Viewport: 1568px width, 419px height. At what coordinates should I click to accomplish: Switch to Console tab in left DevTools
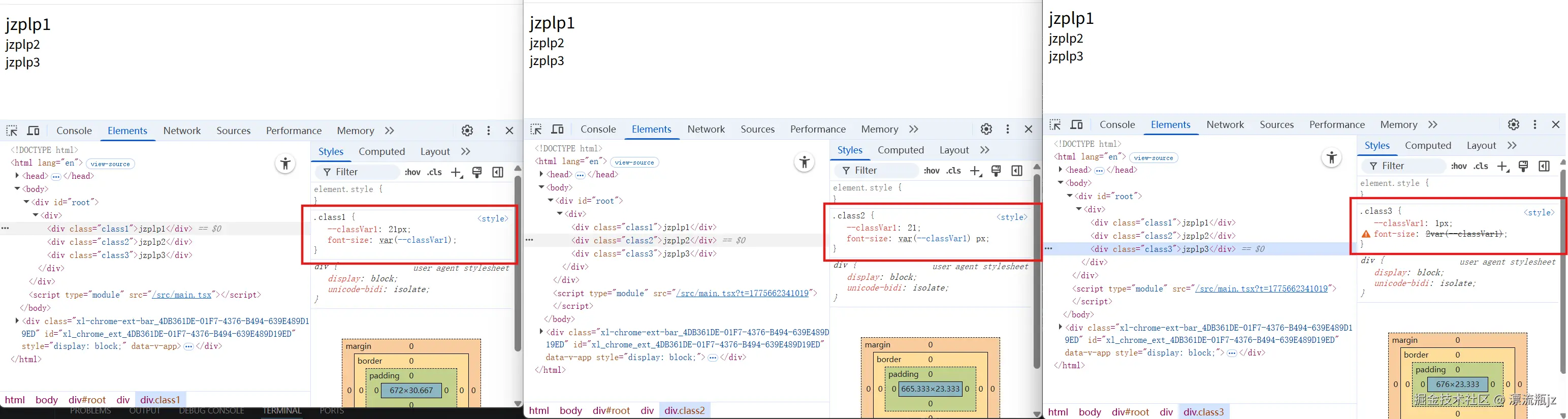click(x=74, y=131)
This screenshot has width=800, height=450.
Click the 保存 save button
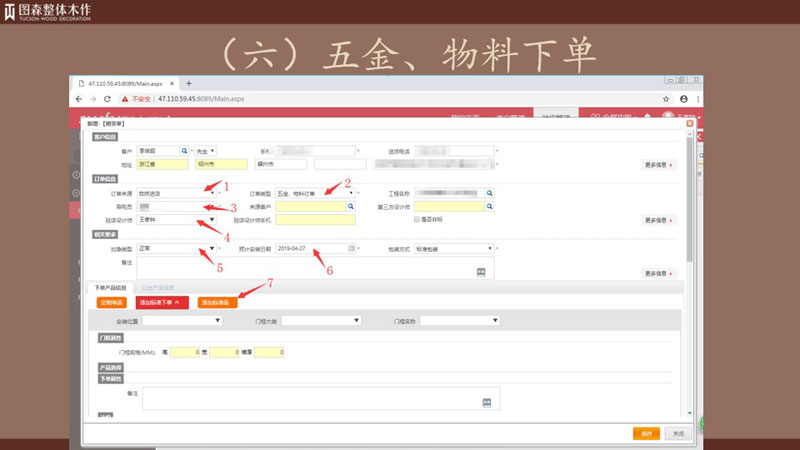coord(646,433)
==
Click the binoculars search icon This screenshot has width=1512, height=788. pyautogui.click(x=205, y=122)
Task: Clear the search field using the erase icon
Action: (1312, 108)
--
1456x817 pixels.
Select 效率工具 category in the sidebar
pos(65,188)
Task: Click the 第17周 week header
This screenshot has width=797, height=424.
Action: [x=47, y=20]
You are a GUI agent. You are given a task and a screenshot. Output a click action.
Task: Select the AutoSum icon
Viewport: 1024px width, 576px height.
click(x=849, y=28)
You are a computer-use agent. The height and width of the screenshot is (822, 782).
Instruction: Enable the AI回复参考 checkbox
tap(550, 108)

● GIVEN REQUEST
Reproduce verbatim the entries from the line containing "Viewport: 1568px width, 419px" through the line containing "coord(646,433)", including both of those lines, and omit the pictures.

● OUTPUT BELOW
Viewport: 1568px width, 419px height. At what coordinates should I click to accomplish: Switch to Console tab in left DevTools
click(x=74, y=131)
This screenshot has width=800, height=450.
Click the 保存 save button
coord(646,433)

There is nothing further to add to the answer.